If this is bad it may be a bad cable, a duplex mismatch, bad NIC or bad hub/switch port or on a hub too much garbage caused by a babbling NIC.

If you think the problem might be time related then you can set up a script to run a large test ping every five or ten minutes and record the time.

date >>junk
ping "targetA" 1480 -n 10 >>junk
ping "targetB" 1480 -n 10 >> junk

Once you get the time when the problem is worst you can use the above techniques to isolate it to a single link.

Time dependance is usually a congestion problem (tho I have heard of problems where heavy elevator use at lunch time was to blame - electrical interference from a bad motor in the elevator).
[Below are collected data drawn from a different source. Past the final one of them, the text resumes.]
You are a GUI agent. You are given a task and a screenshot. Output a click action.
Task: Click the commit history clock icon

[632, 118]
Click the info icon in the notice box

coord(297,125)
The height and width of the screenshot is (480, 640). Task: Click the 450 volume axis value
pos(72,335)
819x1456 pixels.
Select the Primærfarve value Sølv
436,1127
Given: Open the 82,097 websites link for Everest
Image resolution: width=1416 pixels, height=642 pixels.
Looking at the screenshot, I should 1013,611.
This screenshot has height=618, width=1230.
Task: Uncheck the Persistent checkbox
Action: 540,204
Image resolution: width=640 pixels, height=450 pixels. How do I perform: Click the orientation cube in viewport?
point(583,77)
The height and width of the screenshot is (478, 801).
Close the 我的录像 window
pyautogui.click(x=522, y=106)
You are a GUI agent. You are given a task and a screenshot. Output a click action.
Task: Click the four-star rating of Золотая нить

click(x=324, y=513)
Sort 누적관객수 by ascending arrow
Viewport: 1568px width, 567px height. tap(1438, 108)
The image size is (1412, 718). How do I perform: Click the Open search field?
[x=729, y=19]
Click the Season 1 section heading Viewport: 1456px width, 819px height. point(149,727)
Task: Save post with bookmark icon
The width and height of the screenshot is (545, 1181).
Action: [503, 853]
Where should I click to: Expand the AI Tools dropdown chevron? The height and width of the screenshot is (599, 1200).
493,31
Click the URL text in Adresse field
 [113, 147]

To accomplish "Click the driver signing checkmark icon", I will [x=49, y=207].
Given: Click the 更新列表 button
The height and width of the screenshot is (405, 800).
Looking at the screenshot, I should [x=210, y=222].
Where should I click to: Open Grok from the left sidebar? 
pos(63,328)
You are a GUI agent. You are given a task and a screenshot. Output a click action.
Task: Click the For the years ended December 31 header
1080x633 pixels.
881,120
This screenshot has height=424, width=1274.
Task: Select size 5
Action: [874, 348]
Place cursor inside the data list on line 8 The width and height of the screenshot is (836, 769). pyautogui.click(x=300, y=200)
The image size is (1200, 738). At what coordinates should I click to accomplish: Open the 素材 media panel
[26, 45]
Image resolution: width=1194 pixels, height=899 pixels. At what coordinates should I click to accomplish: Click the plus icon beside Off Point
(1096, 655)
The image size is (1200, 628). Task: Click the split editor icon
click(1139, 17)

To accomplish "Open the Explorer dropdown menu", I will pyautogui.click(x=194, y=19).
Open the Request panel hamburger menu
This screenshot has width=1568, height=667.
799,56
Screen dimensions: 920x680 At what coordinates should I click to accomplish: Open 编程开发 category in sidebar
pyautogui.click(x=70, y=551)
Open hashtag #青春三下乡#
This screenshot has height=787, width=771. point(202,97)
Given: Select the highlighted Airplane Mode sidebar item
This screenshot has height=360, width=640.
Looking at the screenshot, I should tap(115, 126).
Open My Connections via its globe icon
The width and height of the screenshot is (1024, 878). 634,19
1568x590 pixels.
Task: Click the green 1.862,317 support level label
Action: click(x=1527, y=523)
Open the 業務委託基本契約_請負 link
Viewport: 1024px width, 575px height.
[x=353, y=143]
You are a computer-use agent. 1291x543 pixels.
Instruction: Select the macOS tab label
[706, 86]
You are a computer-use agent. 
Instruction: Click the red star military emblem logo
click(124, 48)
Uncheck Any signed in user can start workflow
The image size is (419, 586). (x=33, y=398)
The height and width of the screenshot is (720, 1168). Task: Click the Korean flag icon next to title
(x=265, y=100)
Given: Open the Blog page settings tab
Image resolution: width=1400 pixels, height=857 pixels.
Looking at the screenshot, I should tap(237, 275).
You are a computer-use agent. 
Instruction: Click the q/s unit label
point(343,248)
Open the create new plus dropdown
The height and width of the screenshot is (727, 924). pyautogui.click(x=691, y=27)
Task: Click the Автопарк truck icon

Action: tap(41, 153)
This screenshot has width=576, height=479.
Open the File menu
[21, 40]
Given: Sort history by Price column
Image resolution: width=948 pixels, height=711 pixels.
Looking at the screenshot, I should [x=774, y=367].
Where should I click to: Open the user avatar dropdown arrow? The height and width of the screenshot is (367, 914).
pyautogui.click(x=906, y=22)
Custom queuing (or filtering of unnecessary traffic) on the router can reduce the impact (or you can just add bandwidth.) You can also monitor the traffic with a program like MRTG which gives you real pretty graphs of traffic versus time and can be configured to get errors versus time or CPU usage versus time.

Ron

Joseph T. Wyckoff
Honored Contributor

Re: TCP packets been retansmitted

Looking at the numbers it appears that

8/3244 percent of your packets are retransmitted - 0.2 percent - much less than one percent.

That seems a pretty small percentage to me, and seems an unlikely issue to me, especially if you are not experienceing outright connection failures.

What problem are you trying to solve?
Omniback and NT problems? double check name resolution, DNS/HOSTS...
Joseph T. Wyckoff
Honored Contributor

Re: TCP packets been retansmitted

Looking a bit further at your netstat output

324,000,000 packets sent

276,000,000 data packets (1,504 mbytes)

841,851 data packets ( 775 mbytes) retransmitted

Many packets are sent, or appear to be sent, successfully (as I noted above) about 8 in 2760 is retransmitted.

I looked at the average size of the data packet - the retransmitted packes average very large (921 bytes/packet)
= 775mega bytes / 841kilo packets

Comparing that with the average of all packets
5 bytes / packet
= 1.5giga bytes / 276mega packets

Something doesn't quite add up here... I don't think a 5 byte / packet average is realistic, but maybe this is counting data bytes rather than data+overhead bytes.

Anyway - it appears the successful packets are small, and the lossy packets are large.

Take my observations with some scepticism, of course...
Omniback and NT problems? double check name resolution, DNS/HOSTS...